Spesso chiamata la ‘Pianta del Miracolo‘ oppure il ‘Guaritore Naturale‘, Aloe Vera è una pianta dalle infinite sorprese.
Diverse sono le popolazioni che hanno sfruttato le grandi proprietà farmacologiche della pianta sin dai tempi più remoti.
Molto si è detto a proposito dell’aloe vera, spaziando dalle ricerche scientifiche che ne hanno studiato l’ampia azione curativa, fino a riviste, giornali e rubriche tv che hanno esaltato le magnifiche qualità di cui sembra caratterizzarsi questa magnifica pianta.
Le foglie vengono tagliate e il gel trasparente viene raccolto ed utilizzato il più presto possibile. Le foglie di Aloe dovrebbero essere raccolte esclusivamente da piante mature con più di 3-5 anni di età: esse vanno raccolte al mattino, da piante che non abbiano ricevuto acqua da almeno 4-5 giorni, tagliando le foglie più grosse, che sono le più ricche in principi attivi, alla base della pianta. Da ciascuna pianta non dovrebbe essere asportato più del 10% delle foglie.
Le foglie vengono raschiate con un coltello o con un pelapatate in modo da eliminarne l´epidermide: la rimanente polpa viene consumata integralmente o, dopo spremitura o centrifugazione, sotto forma di succo. Tale succo può essere conservato in frigorifero per 2-4 settimane, soprattutto dopo l´aggiunta di alcol.
Le piante coltivate per la produzione del gel hanno un basso contenuto in antrachinoni. Per la raccolta del lattice si spreme la cuticola e si raccoglie il lattice giallastro, lo si lascia a seccare e si vende in masserelle resinose.
La pianta dell’aloe, è conosciuta per le sue proprietà rigeneranti in casi di cura della pelle. Studi e pratiche hanno dimostrato, infatti, che l’aloe vera, in caso di ustioni, favorisce stimolando la crescita dell’epitelio e delle cellule morte o danneggiate.
Visto l’ottimo effetto curativo ottenuto sulla propria pelle, l’ingegnere proseguì le ricerche e riuscì a stabilizzare il gel onde evitarne l’ossidazione.
In secondo luogo, alla pianta si riconoscerebbe una proprietà antinfiammatoria ed in caso di infiammazioni, manifestazioni dolorose e febbre avrebbe azione lenitiva ed analgesica.
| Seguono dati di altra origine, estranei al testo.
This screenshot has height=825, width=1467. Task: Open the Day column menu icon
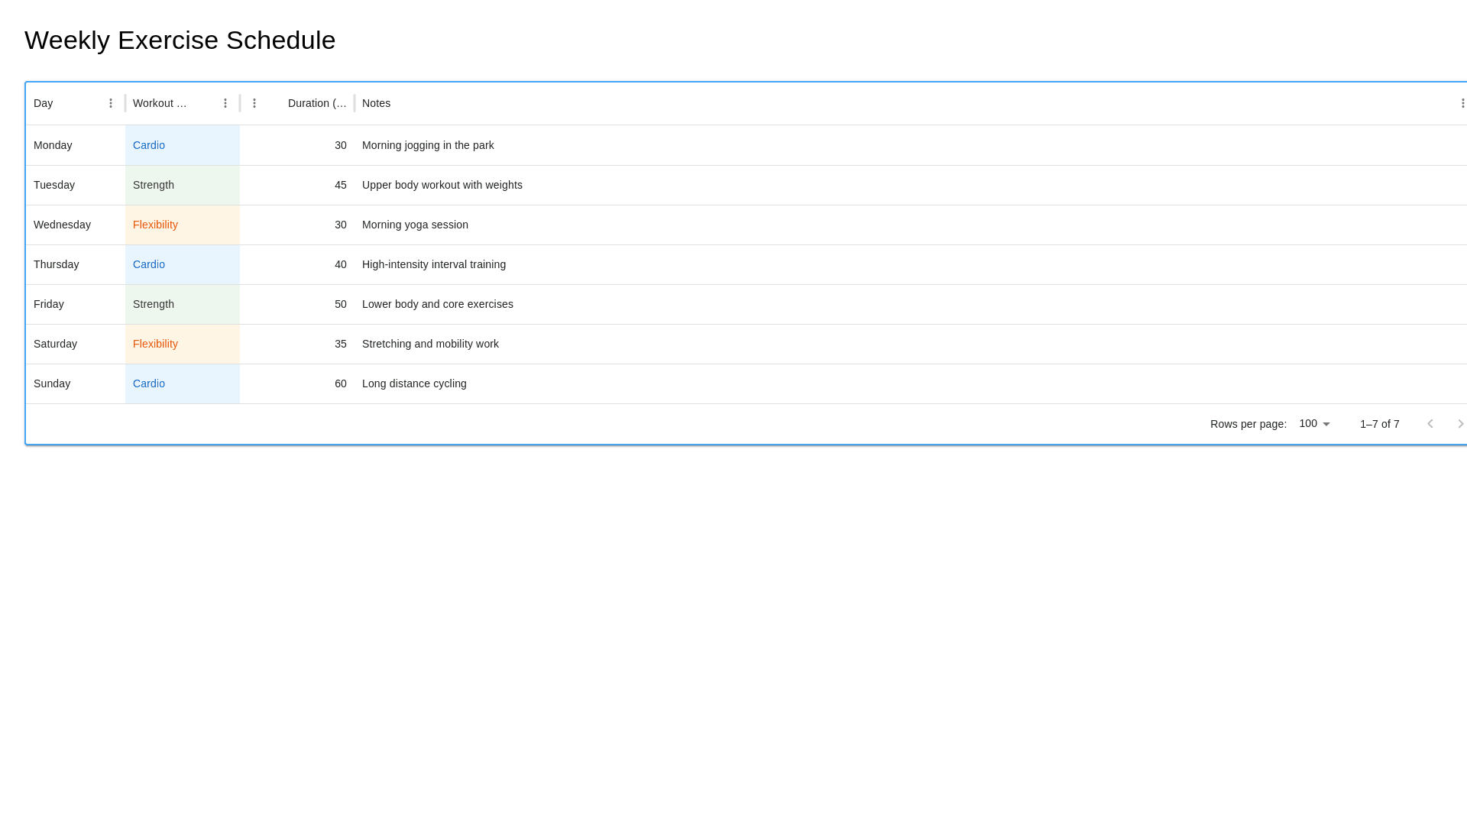click(111, 103)
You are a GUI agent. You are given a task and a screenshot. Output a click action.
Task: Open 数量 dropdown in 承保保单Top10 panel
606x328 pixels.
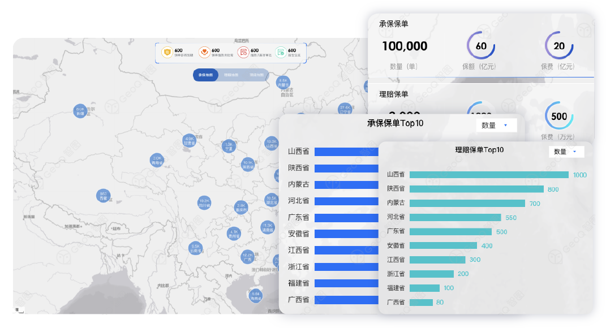tap(496, 126)
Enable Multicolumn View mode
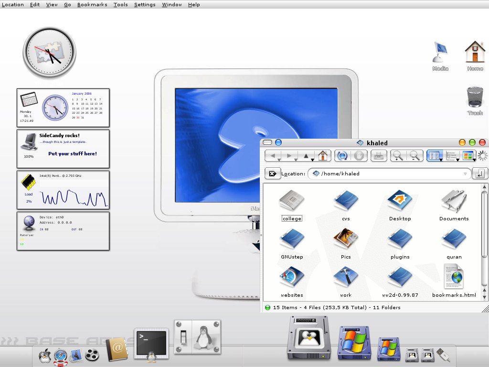 point(469,155)
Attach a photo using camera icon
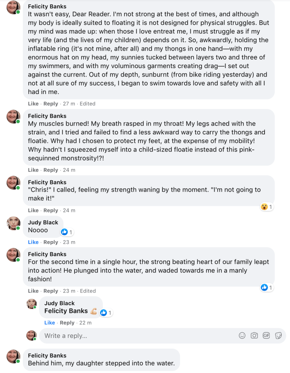Screen dimensions: 290x373 (254, 335)
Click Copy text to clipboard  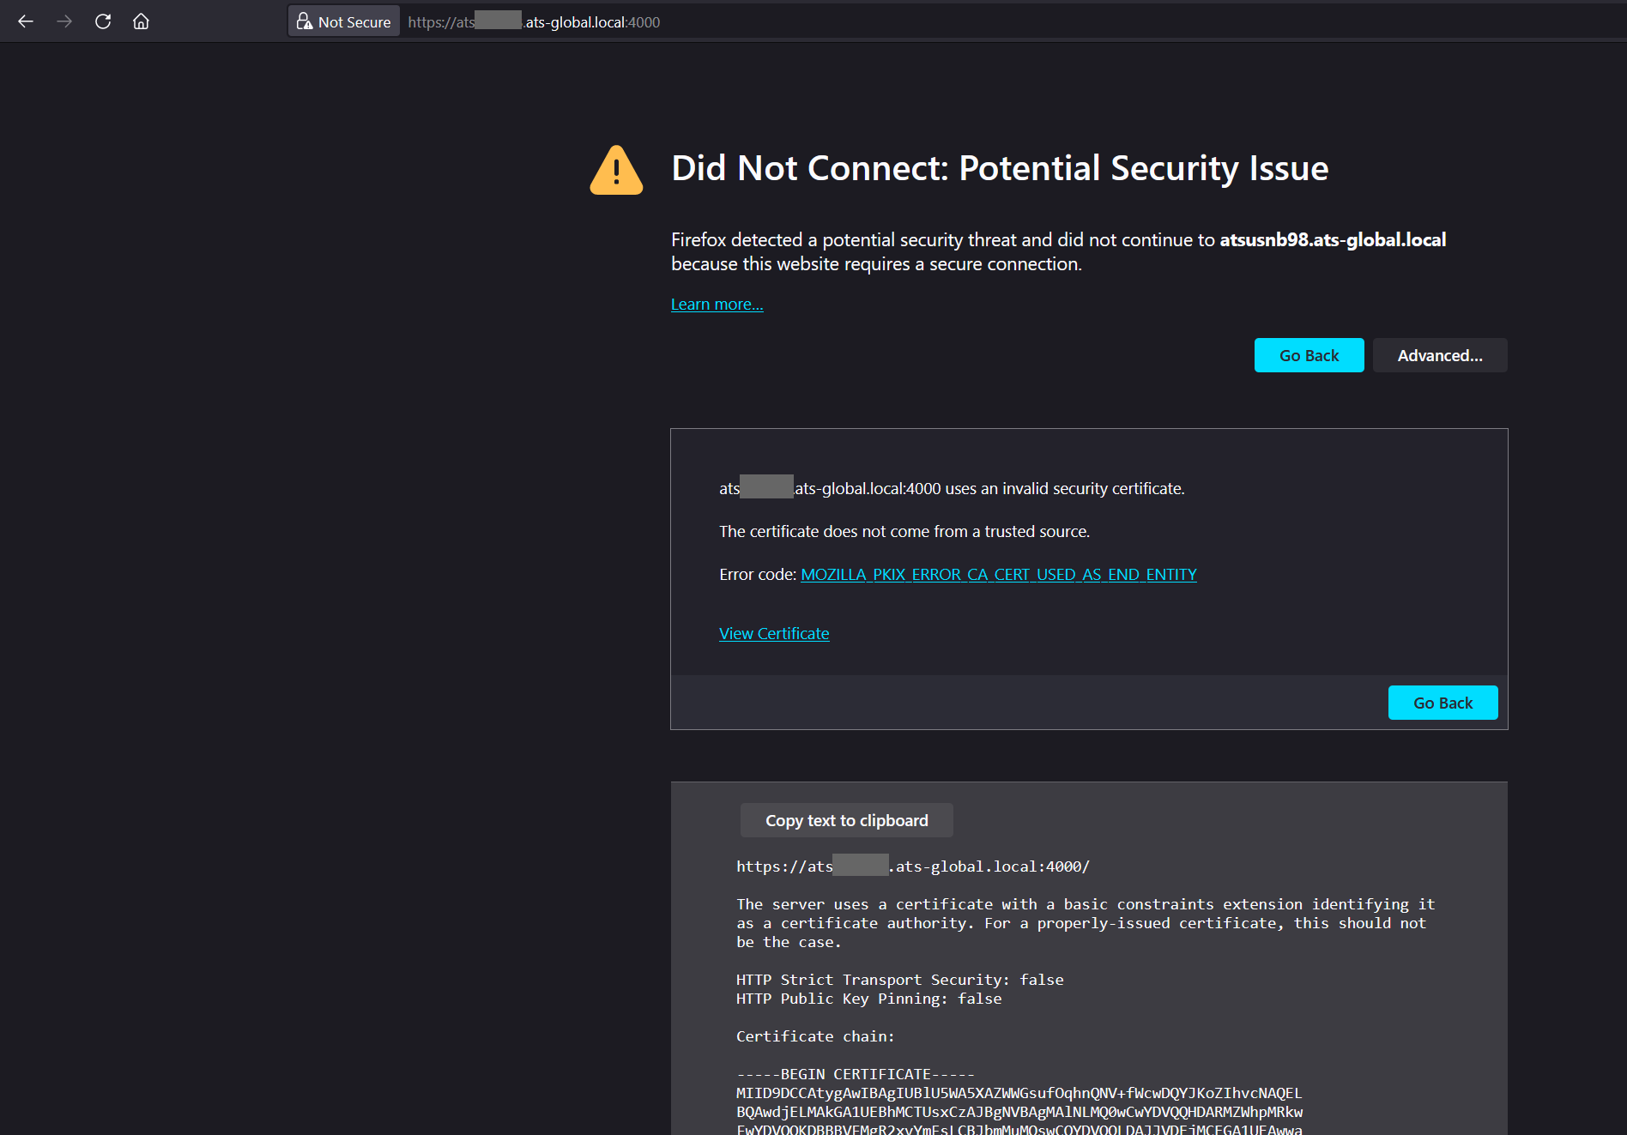click(846, 820)
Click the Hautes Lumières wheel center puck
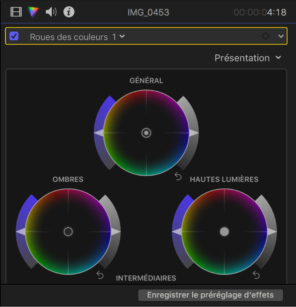 click(224, 232)
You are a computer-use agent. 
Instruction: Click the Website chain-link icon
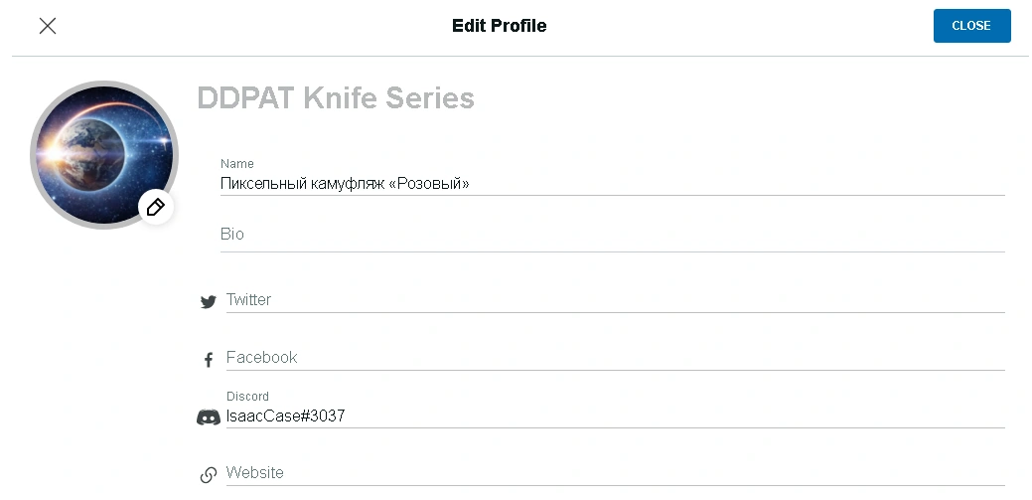(209, 475)
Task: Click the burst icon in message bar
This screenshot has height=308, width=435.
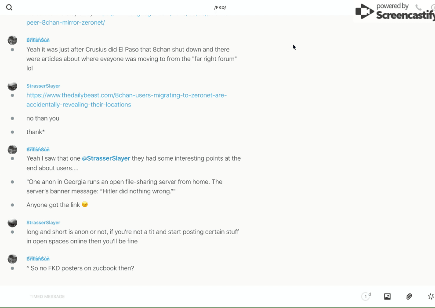Action: coord(431,297)
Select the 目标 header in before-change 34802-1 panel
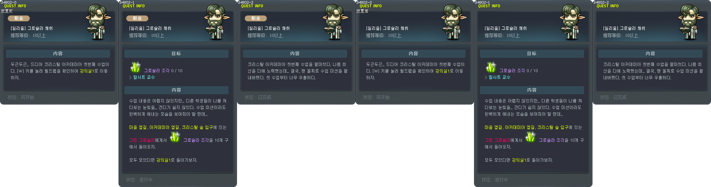 176,54
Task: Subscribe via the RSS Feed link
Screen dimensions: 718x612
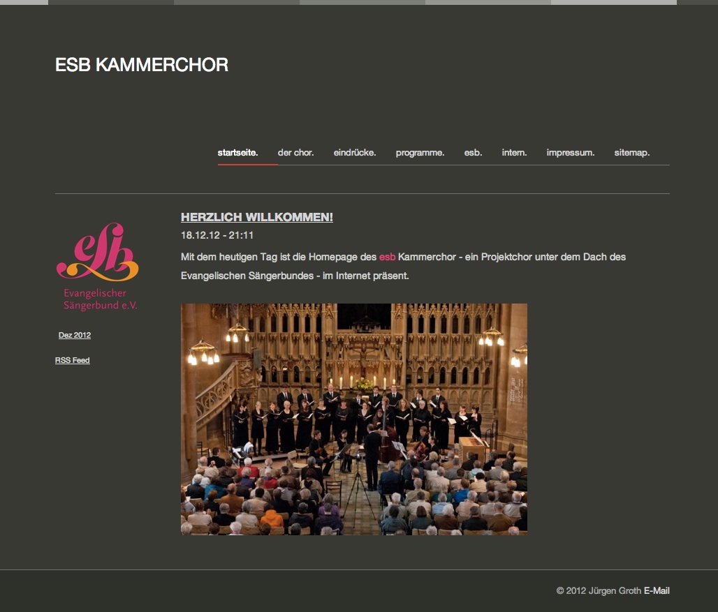Action: pos(73,360)
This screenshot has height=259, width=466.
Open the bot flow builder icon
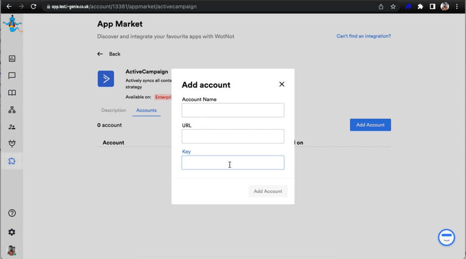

Inoltre all’aloe vera viene attribuita una portata energetica, idratante e disintossicante perchè sembrerebbe capace di donare una sensazione di benessere all’intero corpo che aiuta a ripulire dalle tossine.
Infine l’aloe vera avrebbe la specificità di ostacolare lo sviluppo di funghi, virus e batteri donando sollievo in caso di prurito.
Certo vale sempre la regola che si consulti uno specialista per l’assunzione e non ci si faccia abbindolare dalle pratiche casalinghe del fai da te.
Questo perché l’aloe vera contiene un principio attivo, l’aloina, una droga antrachinonica che può provocare seri effetti lassativi ed infiammatori al colon.
Per questo è opportuno non assumere per bocca preparati a base di aloe vera prodotti in modo artigianale.
Nella foto un indigeno delle Antille mi sta spalmando del gel di aloe vera, che taglio da una pianta davanti ai miei occhi, sulla schiena che era scottata dal sole e nel giro di mezz’ora mi passo’ tutto.